My goal in this article series is twofold: 1) to inform the reader of history concerning race, America and the church and 2) to bring people together in the love of Christ. I believe that in order to have true reconciliation we have to openly and honestly walk through our shared history together and "truth tell." I also believe that only in Christ can true reconciliation happen. Only Christ can take something as dark as two centuries of the institution of slavery, plantation brutality, legalized Jim Crow segregation, lynching without due process, violence against peaceful protestors during the Civil Rights movement, the murder of innocent leaders such as Medgar Evars, James Chaney, Emmitt Till and Martin Luther King, Jr. as well as a continued violence against black males, racism on college campuses and our current situation of mass incarceration and redeem it.
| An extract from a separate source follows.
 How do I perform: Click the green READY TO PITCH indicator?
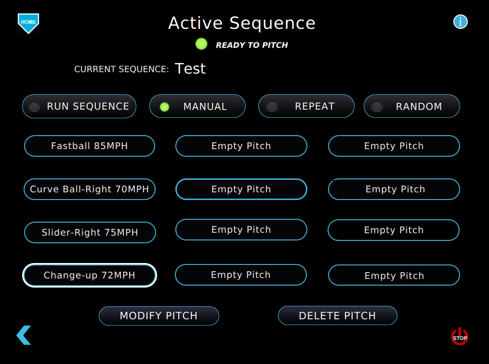(x=201, y=44)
Further, it is only through Christ that our African American brothers and sisters will have the grace necessary to forgive us and love us.  As my friend Ligon Duncan says, "It is not us who ask for forgiveness who are the heroes, it is the ones who grant it who are the heroes." He is a hero who was wronged, who was innocent and can stare in the face of hate and say...."God, forgive them, they know not what they do." 

To my white brothers and sisters, our role is not to continue in a hard-hearted ignorance and to say things like "racism is over," "get over it," "pull yourselves up by your bootstraps" and "I didn't do anything, why are still bringing this up?" Our role is to listen, love, serve, repent, humble ourselves and provide our African American brothers and sisters with opportunities to be heroes. We can do this by asking their forgiveness, forging a trusting relationship/friendship with them (if they will have you) and then, using all the benefits of our privileged status to wade into people's lives (of every tribe, tongue and nation) who are in suffering and be advocates in the best way we can.  

Otis Pickett is Assistant Professor of History and Political Science at Mississippi College, Clinton, MS. You can follow him on Twitter @OtisWPickett

Notes:

[1] Anthony Bradley has spoken widely about this idea of white's embracing their privilege and I am borrowing heavily from his ideas here in a talk he gave at Mt. Helm Baptist Church on February 22 of 2013 through the "Bradley Rhodes Conversation" event held there.